Passage given:

———

Location
- Ofankor Ghana
- Coordinates: 05°40′11″N 00°16′14″W﻿ / ﻿5.66972°N 0.27056°W

Information
- Type: Private Christian School
- Motto: Diligence, Integrity and Selflessness
- Established: October 1973; 52 years ago
- Founder: Lawrence John Teye
- Principal: Lawrence John Teye Jr.
- Gender: Mixed
- Language: English
- Website: www.johnteye.edu.gh

= Reverend John Teye Memorial Institute =

The Reverend John Teye Memorial Institute is a private Christian school located at Ofankor in the Greater Accra Region of Ghana. The school is well known in Ghana for its scholarship and for the Reverend John Teye Memorial School Band which is invited often to perform at various occasions including national events.

==History==
The school was started in October 1973 by Lawrence John Teye. John Teye used to be a teacher at the Accra Girls Senior High School in the 1960s. He started the John Teye Maths and Piano Club at his residence at Kotobabi, a suburb of Accra. It was originally run as an after school club. It became so popular that many other subjects were taught in addition to Music and Piano. The continuing growth and demand for tuition at the club led John Teye to set up the school.

==Academics==
The school has four sections. They include the Lower Primary and Upper Primary which cater for Years 1 to 3 and Years 4 to 6 respectively. The Secondary section is also divided into the Junior High School and the Senior High Schools. The Senior High School offers four programmes leading to the West African Senior High School Certificate Examination.

———

Collected data entries:
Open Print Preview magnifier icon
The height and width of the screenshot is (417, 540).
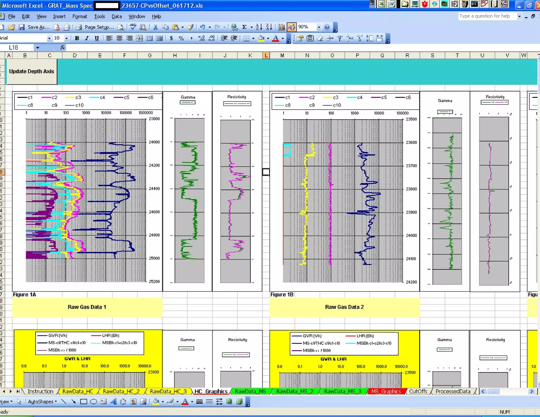pos(121,27)
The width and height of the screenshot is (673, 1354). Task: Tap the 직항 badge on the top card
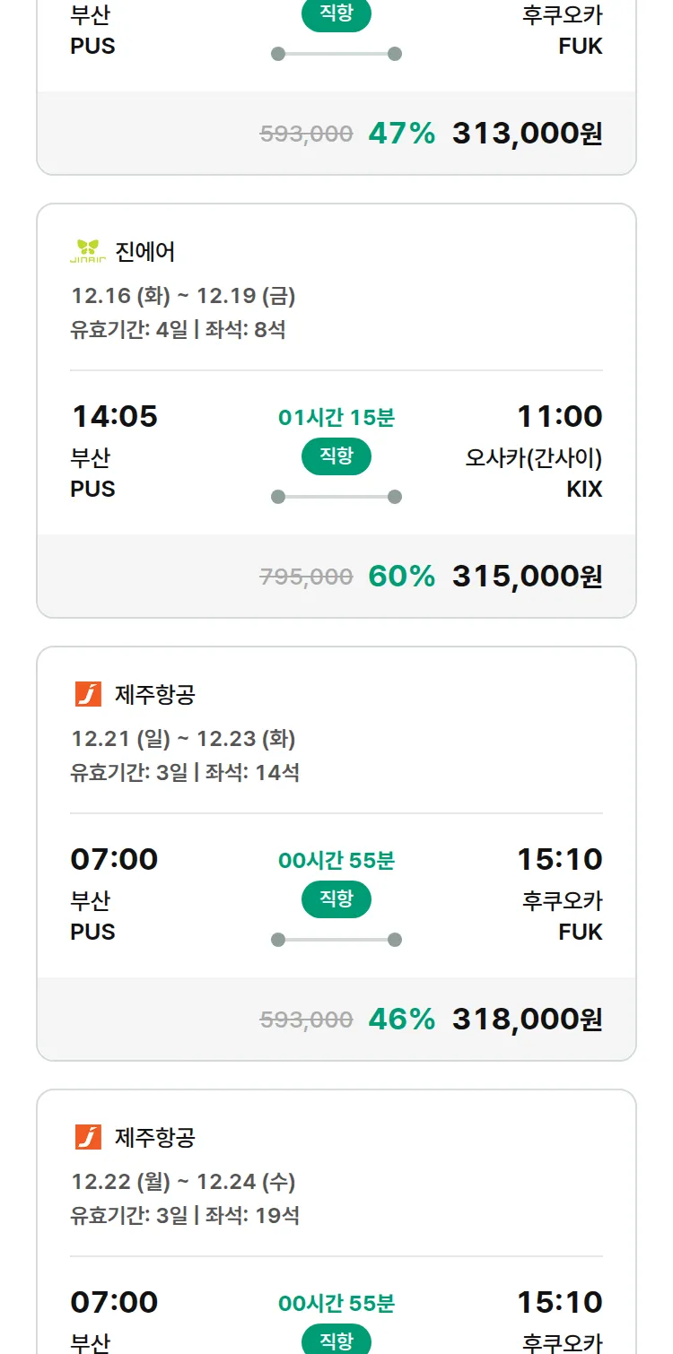coord(337,15)
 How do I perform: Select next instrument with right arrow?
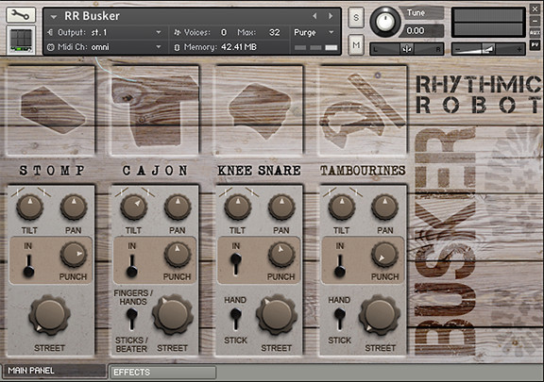coord(331,16)
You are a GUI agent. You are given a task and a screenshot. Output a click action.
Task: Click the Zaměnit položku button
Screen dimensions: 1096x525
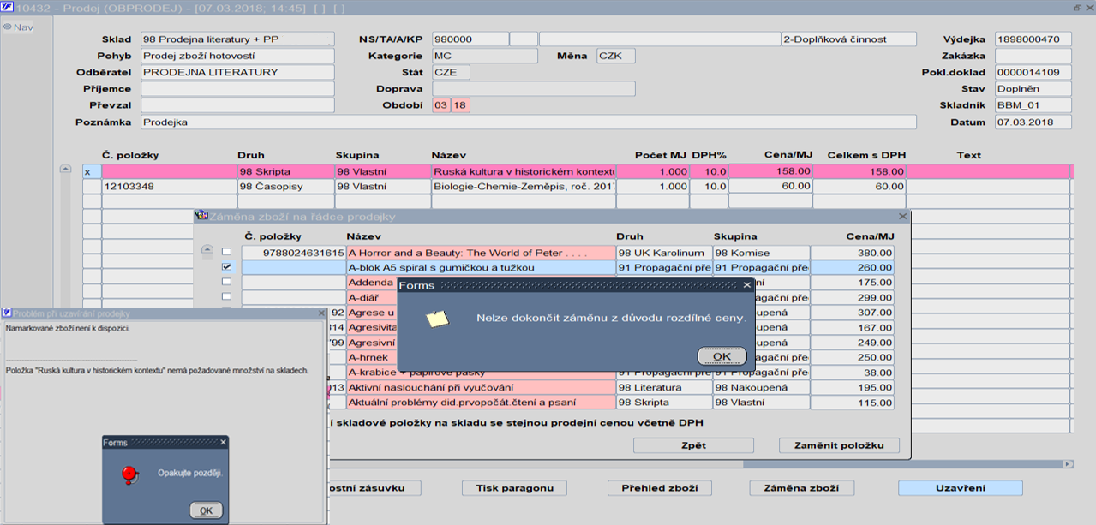click(839, 445)
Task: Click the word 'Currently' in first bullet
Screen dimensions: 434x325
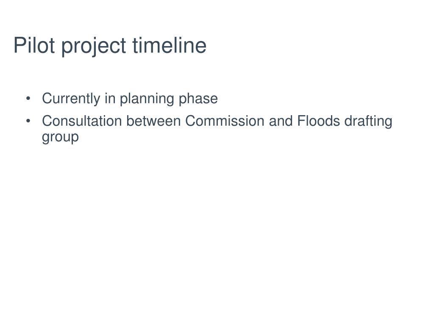Action: pyautogui.click(x=71, y=99)
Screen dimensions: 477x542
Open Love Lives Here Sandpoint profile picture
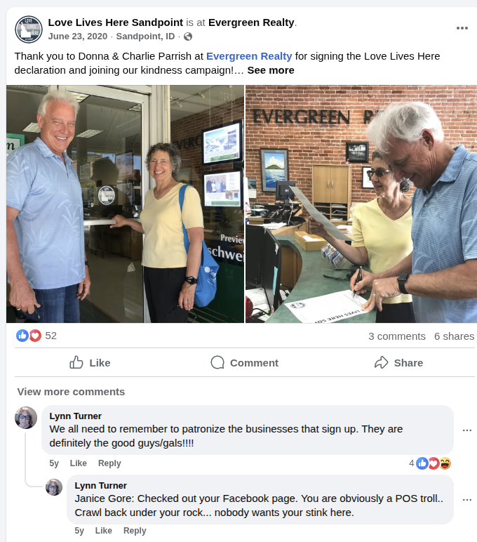point(29,29)
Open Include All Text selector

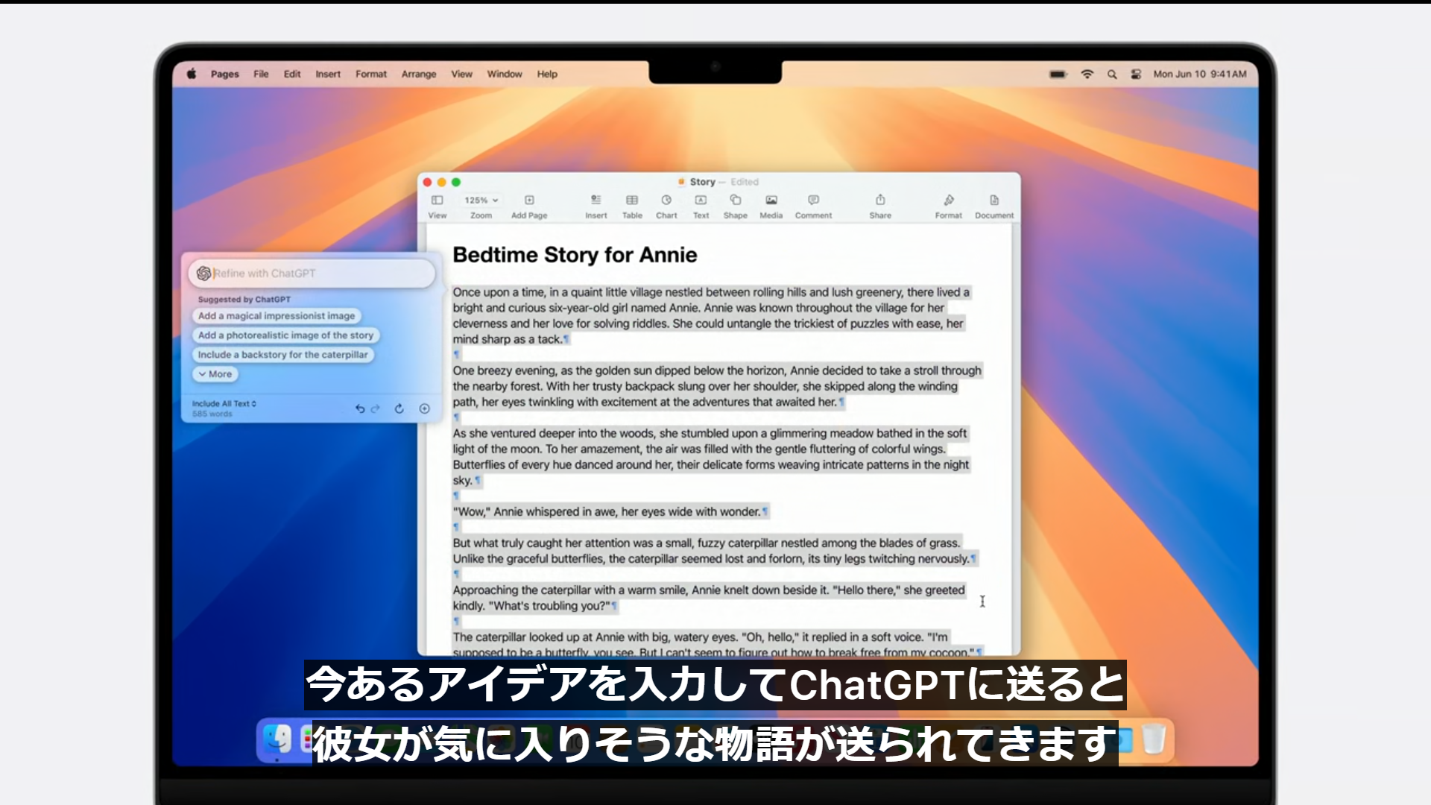(x=224, y=403)
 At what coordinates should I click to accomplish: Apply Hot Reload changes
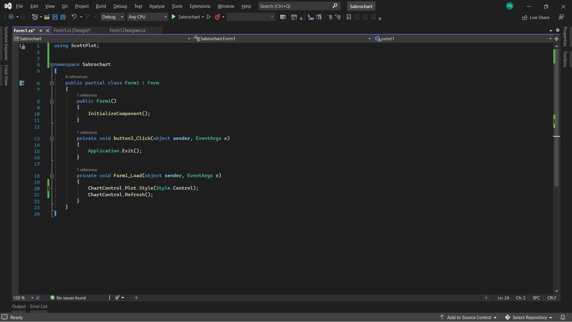(x=217, y=17)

———

What the task requires: Reproduce the entire school profile on the Reverend John Teye Memorial Institute word for word. This material was gathered from a source separate from the school profile.

Task response:
Location
- Ofankor Ghana
- Coordinates: 05°40′11″N 00°16′14″W﻿ / ﻿5.66972°N 0.27056°W

Information
- Type: Private Christian School
- Motto: Diligence, Integrity and Selflessness
- Established: October 1973; 52 years ago
- Founder: Lawrence John Teye
- Principal: Lawrence John Teye Jr.
- Gender: Mixed
- Language: English
- Website: www.johnteye.edu.gh

= Reverend John Teye Memorial Institute =

The Reverend John Teye Memorial Institute is a private Christian school located at Ofankor in the Greater Accra Region of Ghana. The school is well known in Ghana for its scholarship and for the Reverend John Teye Memorial School Band which is invited often to perform at various occasions including national events.

==History==
The school was started in October 1973 by Lawrence John Teye. John Teye used to be a teacher at the Accra Girls Senior High School in the 1960s. He started the John Teye Maths and Piano Club at his residence at Kotobabi, a suburb of Accra. It was originally run as an after school club. It became so popular that many other subjects were taught in addition to Music and Piano. The continuing growth and demand for tuition at the club led John Teye to set up the school.

==Academics==
The school has four sections. They include the Lower Primary and Upper Primary which cater for Years 1 to 3 and Years 4 to 6 respectively. The Secondary section is also divided into the Junior High School and the Senior High Schools. The Senior High School offers four programmes leading to the West African Senior High School Certificate Examination.